File Uploads Guide
Panduan upload file dan gambar di aplikasi.
📁 Dua Jenis Upload
| Tipe | API | Use Case | Convert |
|---|---|---|---|
| Image | /api/upload/image | Avatar, photos | WebP |
| File | /api/upload/presign | PDF, ZIP, DOC | - |
🖼️ Image Upload (Avatar)
Cara Kerja
- User pilih file (JPG, PNG, GIF, WebP)
- Server convert ke WebP
- Resize jika avatar (256x256)
- Upload ke R2
- Return public URL
Upload Avatar
Di Profile page:
- Klik icon kamera di avatar
- Pilih gambar dari komputer
- Preview muncul
- Klik "Upload Avatar"
- Done! ✅
Via API
typescript
const formData = new FormData();
formData.append('file', imageFile);
formData.append('type', 'avatar'); // atau 'general'
const res = await fetch('/api/upload/image', {
method: 'POST',
body: formData
});
const { url, size } = await res.json();
// url: https://pub-xxx.r2.dev/avatars/user-id/timestamp.webpImage Processing
Auto-convert ke WebP:
- Ukuran lebih kecil (30-50%)
- Kualitas tetap baik
- Browser support modern
Avatar (type='avatar'):
- Square crop (center)
- Resize ke 256x256
- Quality: 90%
General Image (type='general'):
- Max 1920x1920
- Quality: 85%
- Maintain aspect ratio
Validasi
- ✅ Max 5MB
- ✅ Format: JPG, PNG, GIF, WebP
- ❌ Tidak accept: SVG, BMP, TIFF
📄 File Upload (PDF, ZIP, etc)
Cara Kerja (Presigned URL)
- Minta presigned URL dari server
- Upload langsung ke R2 dari browser
- Server receive confirmation
Via API
Step 1: Get Presigned URL
typescript
const res = await fetch('/api/upload/presign', {
method: 'POST',
headers: { 'Content-Type': 'application/json' },
body: JSON.stringify({
filename: 'document.pdf',
contentType: 'application/pdf',
prefix: 'documents' // folder di R2
})
});
const { uploadUrl, publicUrl } = await res.json();Step 2: Upload ke R2
typescript
await fetch(uploadUrl, {
method: 'PUT',
body: file,
headers: { 'Content-Type': 'application/pdf' }
});
// File sekarang di R2!Allowed File Types
| Type | MIME Type |
|---|---|
application/pdf | |
| ZIP | application/zip |
| JSON | application/json |
| TXT | text/plain |
| CSV | text/csv |
| Excel | application/vnd.openxmlformats-officedocument.spreadsheetml.sheet |
| Word | application/vnd.openxmlformats-officedocument.wordprocessingml.document |
🗂️ Struktur Folder di R2
bucket/
├── avatars/
│ └── {user-id}/
│ └── timestamp.webp
├── uploads/
│ └── {user-id}/
│ └── document.pdf
└── images/
└── {user-id}/
└── photo.webp🔒 Security
Access Control
- Avatar: Public URL (bisa diakses semua)

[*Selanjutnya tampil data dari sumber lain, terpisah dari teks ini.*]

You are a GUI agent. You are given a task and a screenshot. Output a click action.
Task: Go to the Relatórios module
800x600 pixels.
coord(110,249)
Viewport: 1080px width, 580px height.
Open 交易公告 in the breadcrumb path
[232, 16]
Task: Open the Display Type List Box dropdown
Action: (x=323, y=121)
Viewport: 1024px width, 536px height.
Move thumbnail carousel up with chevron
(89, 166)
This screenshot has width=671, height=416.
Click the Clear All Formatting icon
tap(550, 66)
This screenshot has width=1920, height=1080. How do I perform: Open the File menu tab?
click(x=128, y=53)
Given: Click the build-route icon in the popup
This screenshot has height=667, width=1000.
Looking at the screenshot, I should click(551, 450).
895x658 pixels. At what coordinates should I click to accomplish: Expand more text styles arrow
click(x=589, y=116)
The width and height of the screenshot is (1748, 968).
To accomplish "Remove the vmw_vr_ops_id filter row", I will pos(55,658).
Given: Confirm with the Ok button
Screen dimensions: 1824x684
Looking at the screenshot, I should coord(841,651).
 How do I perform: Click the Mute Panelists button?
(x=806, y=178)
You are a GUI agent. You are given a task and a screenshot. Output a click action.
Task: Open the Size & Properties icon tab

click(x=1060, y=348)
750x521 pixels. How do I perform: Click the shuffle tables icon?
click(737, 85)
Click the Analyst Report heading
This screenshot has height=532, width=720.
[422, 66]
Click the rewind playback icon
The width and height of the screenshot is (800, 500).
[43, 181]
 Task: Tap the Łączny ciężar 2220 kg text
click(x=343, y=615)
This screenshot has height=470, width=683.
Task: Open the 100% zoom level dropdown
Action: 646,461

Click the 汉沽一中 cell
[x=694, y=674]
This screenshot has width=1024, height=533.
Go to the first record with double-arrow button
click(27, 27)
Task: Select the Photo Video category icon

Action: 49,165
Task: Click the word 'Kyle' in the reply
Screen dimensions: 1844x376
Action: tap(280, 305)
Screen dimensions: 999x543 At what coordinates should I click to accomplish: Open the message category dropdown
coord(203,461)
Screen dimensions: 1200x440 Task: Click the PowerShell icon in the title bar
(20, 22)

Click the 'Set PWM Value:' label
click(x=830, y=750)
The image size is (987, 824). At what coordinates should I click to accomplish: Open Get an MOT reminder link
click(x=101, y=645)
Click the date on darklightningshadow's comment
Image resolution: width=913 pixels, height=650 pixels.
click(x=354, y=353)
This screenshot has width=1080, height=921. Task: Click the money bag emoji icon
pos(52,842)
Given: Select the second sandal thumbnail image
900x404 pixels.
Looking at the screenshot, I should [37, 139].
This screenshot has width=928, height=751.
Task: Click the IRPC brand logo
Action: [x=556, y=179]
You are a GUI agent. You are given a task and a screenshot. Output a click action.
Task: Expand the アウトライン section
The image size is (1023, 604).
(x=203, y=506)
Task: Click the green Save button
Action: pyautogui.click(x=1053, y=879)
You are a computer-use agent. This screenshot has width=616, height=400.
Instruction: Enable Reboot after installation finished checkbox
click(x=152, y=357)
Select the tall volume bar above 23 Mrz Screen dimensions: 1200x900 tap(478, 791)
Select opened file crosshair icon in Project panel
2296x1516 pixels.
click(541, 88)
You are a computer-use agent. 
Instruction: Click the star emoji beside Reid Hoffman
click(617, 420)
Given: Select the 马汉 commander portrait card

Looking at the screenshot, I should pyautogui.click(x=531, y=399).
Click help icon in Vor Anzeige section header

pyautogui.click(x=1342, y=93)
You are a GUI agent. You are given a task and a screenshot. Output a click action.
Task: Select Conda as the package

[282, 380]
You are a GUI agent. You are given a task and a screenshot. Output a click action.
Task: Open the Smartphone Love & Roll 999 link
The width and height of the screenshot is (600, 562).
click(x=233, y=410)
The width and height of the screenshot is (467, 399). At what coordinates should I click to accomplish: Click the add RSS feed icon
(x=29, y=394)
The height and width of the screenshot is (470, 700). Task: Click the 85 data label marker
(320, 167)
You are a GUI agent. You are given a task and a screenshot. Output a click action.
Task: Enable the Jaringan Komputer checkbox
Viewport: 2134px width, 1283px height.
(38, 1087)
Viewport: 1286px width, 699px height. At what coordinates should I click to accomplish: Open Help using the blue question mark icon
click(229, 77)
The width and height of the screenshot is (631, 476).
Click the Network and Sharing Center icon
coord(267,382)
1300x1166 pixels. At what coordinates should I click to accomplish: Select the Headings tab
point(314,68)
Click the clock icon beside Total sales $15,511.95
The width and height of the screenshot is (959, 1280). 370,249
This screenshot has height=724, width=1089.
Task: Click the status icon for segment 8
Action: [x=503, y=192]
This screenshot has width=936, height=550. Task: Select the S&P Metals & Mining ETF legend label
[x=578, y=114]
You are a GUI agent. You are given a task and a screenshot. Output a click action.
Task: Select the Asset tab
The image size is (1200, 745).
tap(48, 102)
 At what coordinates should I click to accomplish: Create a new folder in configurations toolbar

- File upload: Bisa di-restrict dengan presigned URL
- Delete: Hanya owner bisa delete file-nya sendiri
File Validation
- Type checking via MIME type
- Extension whitelist
- Size limit
- Malware scan (via R2)
🐛 Troubleshooting Upload
| Masalah | Solusi |
|---|---|
| "File too large" | Compress file atau resize image |
| "Invalid file type" | Check allowed types di atas |
| "Upload failed" | Check R2 credentials di .env |
| "Image not showing" | Check R2_PUBLIC_URL benar |
| "403 Forbidden" | Bucket public access belum enable |
💡 Best Practices
Untuk Developer
- Always validate file type dan size
- Use unique filenames (timestamp + random)
- Organize by user atau folder
- Delete old files saat update avatar
Untuk User
- Compress images sebelum upload (faster)
- Use WebP jika bisa (smaller size)
- Avatar: Gunakan square image untuk hasil terbaik
📁 Files Terkait
src/
├── lib/
│ ├── image/
│ │ └── convert.ts # WebP conversion
│ └── storage/
│ └── r2.ts # R2 helpers
└── routes/
└── api/
└── upload/
├── image/+server.ts # Image upload
└── presign/+server.ts # Presigned URL